- _Collected data entries_
=-=-=-=-=

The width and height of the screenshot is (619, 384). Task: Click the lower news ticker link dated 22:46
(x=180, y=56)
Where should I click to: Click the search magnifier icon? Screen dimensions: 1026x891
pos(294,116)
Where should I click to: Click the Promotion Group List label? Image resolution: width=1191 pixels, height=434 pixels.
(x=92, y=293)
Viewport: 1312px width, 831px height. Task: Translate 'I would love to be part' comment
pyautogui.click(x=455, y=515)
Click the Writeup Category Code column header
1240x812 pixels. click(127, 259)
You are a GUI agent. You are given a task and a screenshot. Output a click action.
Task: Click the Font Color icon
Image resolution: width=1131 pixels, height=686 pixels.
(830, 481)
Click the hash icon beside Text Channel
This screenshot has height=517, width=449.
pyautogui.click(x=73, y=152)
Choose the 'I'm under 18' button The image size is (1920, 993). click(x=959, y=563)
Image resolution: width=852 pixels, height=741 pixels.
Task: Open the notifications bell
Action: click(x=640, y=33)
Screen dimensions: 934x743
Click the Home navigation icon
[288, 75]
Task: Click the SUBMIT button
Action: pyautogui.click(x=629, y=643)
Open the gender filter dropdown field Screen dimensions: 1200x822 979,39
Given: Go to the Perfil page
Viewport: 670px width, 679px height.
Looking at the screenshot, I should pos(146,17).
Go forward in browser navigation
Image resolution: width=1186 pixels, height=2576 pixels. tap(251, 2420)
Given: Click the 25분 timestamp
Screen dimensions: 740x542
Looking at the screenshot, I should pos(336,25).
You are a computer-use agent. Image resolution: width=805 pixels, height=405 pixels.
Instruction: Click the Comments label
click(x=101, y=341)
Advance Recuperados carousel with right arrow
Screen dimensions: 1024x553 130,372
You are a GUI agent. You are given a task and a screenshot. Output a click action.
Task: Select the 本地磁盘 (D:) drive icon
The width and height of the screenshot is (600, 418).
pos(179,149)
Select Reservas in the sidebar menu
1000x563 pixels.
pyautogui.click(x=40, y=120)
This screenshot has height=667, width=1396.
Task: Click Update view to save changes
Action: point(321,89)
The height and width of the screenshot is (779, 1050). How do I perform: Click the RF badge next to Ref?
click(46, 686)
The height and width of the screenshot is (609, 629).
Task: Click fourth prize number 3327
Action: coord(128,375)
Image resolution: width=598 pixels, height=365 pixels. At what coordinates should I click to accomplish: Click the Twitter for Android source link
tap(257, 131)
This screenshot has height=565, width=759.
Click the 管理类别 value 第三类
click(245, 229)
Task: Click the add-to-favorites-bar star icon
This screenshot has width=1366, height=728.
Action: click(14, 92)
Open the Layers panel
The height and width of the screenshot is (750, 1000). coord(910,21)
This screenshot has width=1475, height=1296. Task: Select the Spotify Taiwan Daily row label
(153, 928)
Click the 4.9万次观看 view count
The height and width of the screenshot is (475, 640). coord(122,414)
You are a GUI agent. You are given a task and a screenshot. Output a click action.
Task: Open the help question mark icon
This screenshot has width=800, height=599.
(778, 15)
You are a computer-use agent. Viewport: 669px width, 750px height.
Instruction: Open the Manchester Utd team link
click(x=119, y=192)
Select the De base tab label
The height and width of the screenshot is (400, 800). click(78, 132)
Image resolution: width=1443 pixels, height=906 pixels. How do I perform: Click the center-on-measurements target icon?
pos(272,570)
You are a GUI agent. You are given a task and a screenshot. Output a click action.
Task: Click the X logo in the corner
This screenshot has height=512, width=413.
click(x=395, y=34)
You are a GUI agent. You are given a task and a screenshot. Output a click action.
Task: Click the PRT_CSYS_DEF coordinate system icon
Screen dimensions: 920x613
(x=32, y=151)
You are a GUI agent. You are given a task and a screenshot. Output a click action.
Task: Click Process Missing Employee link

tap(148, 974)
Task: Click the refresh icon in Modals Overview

=-=-=-=-=

- _Action item_
Your answer should consist of every record, restated exactly.

- _Your response_
The width and height of the screenshot is (619, 384). Task: Click the lower news ticker link dated 22:46
(x=180, y=56)
Where should I click to: Click the search magnifier icon? Screen dimensions: 1026x891
pos(294,116)
Where should I click to: Click the Promotion Group List label? Image resolution: width=1191 pixels, height=434 pixels.
(x=92, y=293)
Viewport: 1312px width, 831px height. Task: Translate 'I would love to be part' comment
pyautogui.click(x=455, y=515)
Click the Writeup Category Code column header
1240x812 pixels. click(127, 259)
You are a GUI agent. You are given a task and a screenshot. Output a click action.
Task: Click the Font Color icon
Image resolution: width=1131 pixels, height=686 pixels.
(830, 481)
Click the hash icon beside Text Channel
This screenshot has height=517, width=449.
pyautogui.click(x=73, y=152)
Choose the 'I'm under 18' button The image size is (1920, 993). click(x=959, y=563)
Image resolution: width=852 pixels, height=741 pixels.
Task: Open the notifications bell
Action: click(x=640, y=33)
Screen dimensions: 934x743
Click the Home navigation icon
[288, 75]
Task: Click the SUBMIT button
Action: pyautogui.click(x=629, y=643)
Open the gender filter dropdown field Screen dimensions: 1200x822 979,39
Given: Go to the Perfil page
Viewport: 670px width, 679px height.
Looking at the screenshot, I should pos(146,17).
Go forward in browser navigation
Image resolution: width=1186 pixels, height=2576 pixels. tap(251, 2420)
Given: Click the 25분 timestamp
Screen dimensions: 740x542
Looking at the screenshot, I should pos(336,25).
You are a computer-use agent. Image resolution: width=805 pixels, height=405 pixels.
Instruction: Click the Comments label
click(x=101, y=341)
Advance Recuperados carousel with right arrow
Screen dimensions: 1024x553 130,372
You are a GUI agent. You are given a task and a screenshot. Output a click action.
Task: Select the 本地磁盘 (D:) drive icon
The width and height of the screenshot is (600, 418).
pos(179,149)
Select Reservas in the sidebar menu
1000x563 pixels.
pyautogui.click(x=40, y=120)
This screenshot has height=667, width=1396.
Task: Click Update view to save changes
Action: point(321,89)
The height and width of the screenshot is (779, 1050). How do I perform: Click the RF badge next to Ref?
click(46, 686)
The height and width of the screenshot is (609, 629).
Task: Click fourth prize number 3327
Action: coord(128,375)
Image resolution: width=598 pixels, height=365 pixels. At what coordinates should I click to accomplish: Click the Twitter for Android source link
tap(257, 131)
This screenshot has height=565, width=759.
Click the 管理类别 value 第三类
click(245, 229)
Task: Click the add-to-favorites-bar star icon
This screenshot has width=1366, height=728.
Action: click(14, 92)
Open the Layers panel
The height and width of the screenshot is (750, 1000). coord(910,21)
This screenshot has width=1475, height=1296. Task: Select the Spotify Taiwan Daily row label
(153, 928)
Click the 4.9万次观看 view count
The height and width of the screenshot is (475, 640). coord(122,414)
You are a GUI agent. You are given a task and a screenshot. Output a click action.
Task: Open the help question mark icon
This screenshot has width=800, height=599.
(778, 15)
You are a computer-use agent. Viewport: 669px width, 750px height.
Instruction: Open the Manchester Utd team link
click(x=119, y=192)
Select the De base tab label
The height and width of the screenshot is (400, 800). click(78, 132)
Image resolution: width=1443 pixels, height=906 pixels. How do I perform: Click the center-on-measurements target icon?
pos(272,570)
You are a GUI agent. You are given a task and a screenshot. Output a click action.
Task: Click the X logo in the corner
This screenshot has height=512, width=413.
click(x=395, y=34)
You are a GUI agent. You are given a task and a screenshot. Output a click action.
Task: Click the PRT_CSYS_DEF coordinate system icon
Screen dimensions: 920x613
(x=32, y=151)
You are a GUI agent. You are given a task and a screenshot. Output a click action.
Task: Click Process Missing Employee link

tap(148, 974)
Task: Click the refresh icon in Modals Overview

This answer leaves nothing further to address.